Возле «Дракона и Орла» – другое упражнение. Хоромина серого камня выстояла: горцы внутрь так и не попали. Здесь носы и челюсти не посворачиваешь! Капля крови обернется реками… Так уж повелось: против саксов верхние кланы выставляют сотни, против соседей – тысячи. Одно хорошо – усобицу полагают не доблестью, бедствием. Потому вышибалы и держатся: стоят грудь в грудь, дышат в чужие усы чесноком и луком. Тут паритет: воины кланов благоухают не меньше. Зато запах соленых кабачков да огурчиков – это равнинное. Наверху не вызревают: холодно…
Несколько минут напряженного топтания – и в дверь уже может проскользнуть небольшое существо. Сида, например… Осмотрит залу.
– Почтенные купцы, благородные господа! Приношу извинения за возможные неудобства. Прошу всех, кто посетил мой город по торговым делам, обратить внимание, как одеты возмутители спокойствия. Пледы в клетку, да… Если вы отдадите распоряжение своим приказчикам не продавать некоторые товары людям, на которых хоть ленточка этих цветов, полагаю, грубияны с гор сообразят, что не следует беспокоить торговое сословие!
Дальше – добрые драки и игра в подземку по–очереди. Потери: рыцари еще на ногах, но двое оруженосцев остались залечивать раны в освобожденных от варваров заведениях. Liberar Caer Sidhi di barbari! Голос сзади:
– Леди Немайн, может, петь рано? Мы и кулаками управимся! А что несколько синяков получили, не беда.
– Не беда, – соглашается сида. – Но, пусть защита желудков наших граждан дело нужное, пора задуматься и о наполненности своих. Да и спать мне пора, солнце уже высоко. Гейс!
Вот и донжон отворили, на пороге что–то тараторит Луковка. Немайн вникать не стала. Разобраться можно и выспавшись. Теперь важней, чтобы Нион разослала по городу своих девочек: болтать, прицениваться, тратить медяки на всевозможные мелочи. За побитыми проследить: куда пойдут, что скажут. Поскрипывание лифта. Навстречу – два чудовища в стеганых поддоспешниках, набитых конским волосом, лица из стали, в руках – тускло поблескивают кривые клинки… Толстой кожи перчатки вскидывают личины, под которыми – милые личики. Сестры, камбрийка и римлянка! Учебное оружие для Анастасии тяжеловато, приходится учиться с затупленным боевым, отсюда и защита. Говорят, вечером нужно устроить церемонию признания базилиссы: в соборе, с патриархом, иноземными послами и мерсийским королем инкогнито… Надо – значит, надо.

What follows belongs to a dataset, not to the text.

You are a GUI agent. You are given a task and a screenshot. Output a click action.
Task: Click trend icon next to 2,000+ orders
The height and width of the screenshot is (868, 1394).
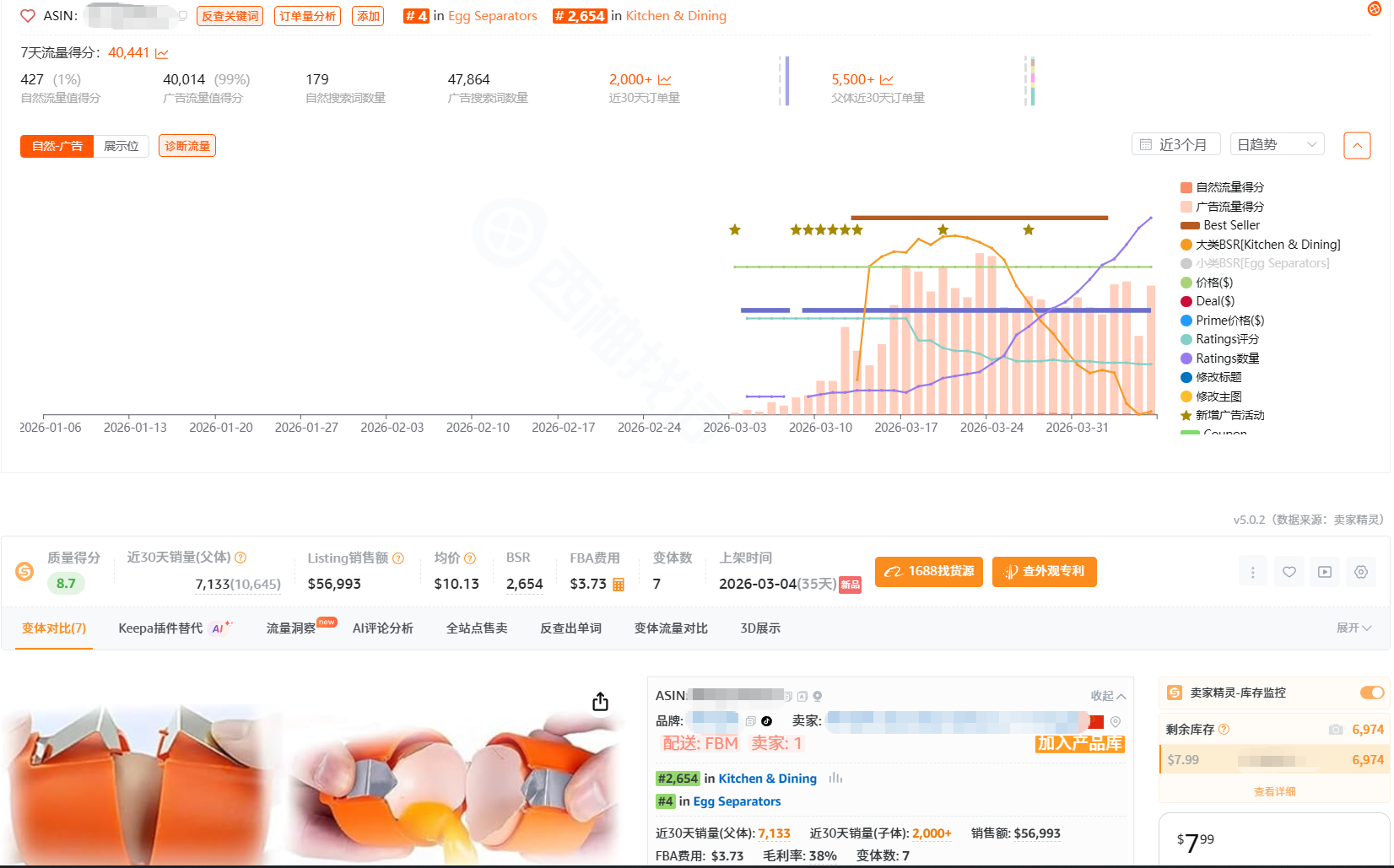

– Отлично. Подробностей не нужно, я вам доверяю полностью, – зевок удалось подавить. А что спать сестре–сиде хочется, поймут по свисшим ушам. – Успехи как?
Девушки переглянулись. Ответили – хором:
– Учусь…
Смеются. Уточняют:
– Я у святой и вечной – греческому!
– Я у великолепной – фехтованию!
Смеются! А ей, Немайн, сейчас нужен кусок мяса – вот такущий! – и постель…
Будит, как всегда, Луковка. Светило еще высоко, но сон слетает, едва ладонь пробегает по изрезанной огамическими буквами дощечке.
– На порог подбросили, – сообщает, – девочки заметили кто. Следим…
В записке значится: верни клану деньги, которые Плант Инир потратил на пергамент и чернила для запрещенных тобой грамоток. Не согласишься – дороже выйдет. Все заезжие дома станут очень шумными и неспокойными местами. В тех, куда горцев пускают, будут драки меж посетителями. В тех, куда не пускают, Иниры перекроют входы и выходы. Горожанам станет негде столоваться!